Title: Characterization of resistance genes to rice blast fungus Magnaporthe oryzae in a “Green Revolution” rice variety

Author
item LIU, YAN - University Of Arkansas
item QI, XINSHUAI - Washington University
item YOUNG, NELSON - University Of Massachusetts
item OLSEN, KENNETH - Washington University
item CAICEDO, ANA - University Of Massachusetts
item Jia, Yulin

Submitted to: Molecular Breeding
Publication Type: Peer Reviewed Journal
Publication Acceptance Date: 10/7/2014
Publication Date: 1/24/2015
Publication URL: http://handle.nal.usda.gov/10113/60686
Citation: Liu, Y., Qi, X., Young, N.D., Olsen, K.M., Caicedo, A.L., Jia, Y. 2015. Characterization of resistance genes to rice blast fungus magnaporthe oryzae in a “Green Revolution” rice variety. Molecular Breeding. 35:52. DOI 10.1007/s11032-015-0256-y.

Interpretive Summary: Presently, most of blast resistance genes have been identified from indica rice germplasm worldwide. In the present study, we identified a blast resistance gene from the indica rice Dee Geo Woo Gen (DGWG), one of the major sources of the semi dwarf gene (SD1). SD1 has been used to reduce the stature of rice that played a critical role in the green revolution. The blast resistance gene named as Pi66(t) was identified using one field isolate of rice blast from the southern US, and DGWG was used as one parent to create two mapping populations consisting of 399 individuals. Approximately, 30-50 X of the genomes of three parents were sequenced using next generation sequencing to identify 20561 polymorphic single nucleotide polymorphisms (SNPs) for the construction of linkage maps. All individuals were genotyped with genotyping by sequencing and two linkage maps with over 20000 genetic markers were constructed. Consequently, Pi66(t) was delimited by two SNPs to a 129 kb region with six candidate genes on rice chromosome 11 which was close to nine known R genes. Analysis of an integrated physical map of these R genes and their blast resistance spectra suggested that Pi66(t) is a novel blast R gene. The closely linked SNPs can be readily used to tag Pi66(t) for breeding for improved blast resistance, and subsequently for positional cloning.

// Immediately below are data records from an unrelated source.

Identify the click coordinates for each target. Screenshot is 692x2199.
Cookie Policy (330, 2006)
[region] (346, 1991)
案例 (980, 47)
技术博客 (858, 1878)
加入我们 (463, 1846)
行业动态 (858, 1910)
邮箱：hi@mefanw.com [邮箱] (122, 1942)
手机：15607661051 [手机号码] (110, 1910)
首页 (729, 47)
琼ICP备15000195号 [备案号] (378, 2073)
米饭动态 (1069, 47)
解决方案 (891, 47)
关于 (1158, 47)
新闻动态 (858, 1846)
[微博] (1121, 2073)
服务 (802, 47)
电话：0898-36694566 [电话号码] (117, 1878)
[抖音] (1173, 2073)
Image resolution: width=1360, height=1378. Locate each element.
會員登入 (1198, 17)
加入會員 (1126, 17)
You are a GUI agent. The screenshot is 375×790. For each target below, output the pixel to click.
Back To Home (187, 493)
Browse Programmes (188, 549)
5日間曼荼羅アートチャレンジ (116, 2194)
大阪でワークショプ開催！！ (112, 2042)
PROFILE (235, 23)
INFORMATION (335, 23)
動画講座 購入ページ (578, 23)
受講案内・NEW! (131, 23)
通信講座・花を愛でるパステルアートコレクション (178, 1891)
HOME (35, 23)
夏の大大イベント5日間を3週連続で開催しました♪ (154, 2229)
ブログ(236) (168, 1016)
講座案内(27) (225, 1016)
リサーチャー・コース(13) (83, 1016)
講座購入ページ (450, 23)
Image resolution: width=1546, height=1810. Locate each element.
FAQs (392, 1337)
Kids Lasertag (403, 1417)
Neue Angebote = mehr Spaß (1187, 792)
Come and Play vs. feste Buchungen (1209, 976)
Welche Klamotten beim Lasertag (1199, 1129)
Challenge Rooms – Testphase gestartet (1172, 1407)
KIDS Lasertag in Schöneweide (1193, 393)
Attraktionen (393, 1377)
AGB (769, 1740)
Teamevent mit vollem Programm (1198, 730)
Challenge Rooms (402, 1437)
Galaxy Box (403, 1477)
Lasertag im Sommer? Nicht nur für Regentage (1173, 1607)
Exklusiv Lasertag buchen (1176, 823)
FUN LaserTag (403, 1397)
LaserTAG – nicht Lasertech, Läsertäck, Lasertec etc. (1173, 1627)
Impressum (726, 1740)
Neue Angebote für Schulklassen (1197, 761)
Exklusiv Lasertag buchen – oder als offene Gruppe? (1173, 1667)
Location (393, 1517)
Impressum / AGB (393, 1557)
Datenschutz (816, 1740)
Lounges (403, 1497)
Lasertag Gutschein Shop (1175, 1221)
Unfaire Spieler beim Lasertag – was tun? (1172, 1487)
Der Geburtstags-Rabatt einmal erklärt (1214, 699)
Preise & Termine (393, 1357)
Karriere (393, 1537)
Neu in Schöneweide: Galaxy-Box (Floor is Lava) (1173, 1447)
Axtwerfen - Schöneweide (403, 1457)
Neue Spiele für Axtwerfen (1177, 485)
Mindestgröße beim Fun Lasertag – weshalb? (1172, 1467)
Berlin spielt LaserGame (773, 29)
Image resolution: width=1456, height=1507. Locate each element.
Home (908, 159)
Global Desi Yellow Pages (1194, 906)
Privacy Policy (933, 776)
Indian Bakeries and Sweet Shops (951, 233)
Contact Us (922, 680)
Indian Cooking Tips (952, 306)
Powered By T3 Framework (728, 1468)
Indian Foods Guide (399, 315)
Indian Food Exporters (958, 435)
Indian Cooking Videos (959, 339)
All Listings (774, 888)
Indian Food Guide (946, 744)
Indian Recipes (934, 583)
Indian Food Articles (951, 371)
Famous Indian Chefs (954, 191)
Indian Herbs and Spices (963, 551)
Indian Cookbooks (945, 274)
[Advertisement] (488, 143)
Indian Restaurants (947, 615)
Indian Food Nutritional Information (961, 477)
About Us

Technical Abstract: The indica rice variety Dee Geo Woo Gen (DGWG) was the source of the semi-dwarf gene (SD1) which played an important role in the Green Revolution. In the present study, resistance (R) genes to the U.S. race (isolate) IB54 of Magnaporthe oryzae, causal agent of rice blast disease, was investigated. Two recombinant inbred line (RIL) mapping populations, consisting of 175 and 224 individuals derived from crosses of DGWG with the straw hull weedy rice type PI653435 (AR-2001-1135; S population) and the black hull type PI653419 (MS-1996-9; B population), respectively, were used for mapping blast R genes and quantitative trait loci (QTLs). Two high resolution linkage maps with 6,179 (S population) and 14,382 (B Population) single nucleotide polymorphic (SNP) markers derived from genotyping-by-sequencing (GBS) data were used to map R genes. Two partial resistance QTLs, qBR1.1 and qBR6.1, and one major resistance QTL, qBR11.1, were identified in the B population. One partial resistance QTL, qBR6.1, and one major resistance QTL, qBR11.1, were confirmed with the S population. The total phenotypic variation of three resistance QTLs was 51 %, ranging from 1.12 % to 47.62 %, in the B population. All three resistance QTLs were localized to relatively small genomic regions. The major resistance QTL, qBR11.1, was mapped to a 129 kb region on chromosome 11 near nine known blast R genes. Analysis of an integrated physical map of these R genes and their blast resistance spectra suggested that Pi66(t) is a novel blast R gene. Within this 129 kb region, three genes encoding putative nucleotide-binding site (NBS) and leucine rich repeat (LRR) disease resistance proteins and three genes encoding WRKY transcription factors WRKY61, WRKY63, and WRKY41 were identified as candidate genes of qBR11.1 and tentatively designated as Pi66(t). Identification of blast R genes in DGWG should help continued deployment of useful genes for improving crop productivity and resistance to rice blast disease.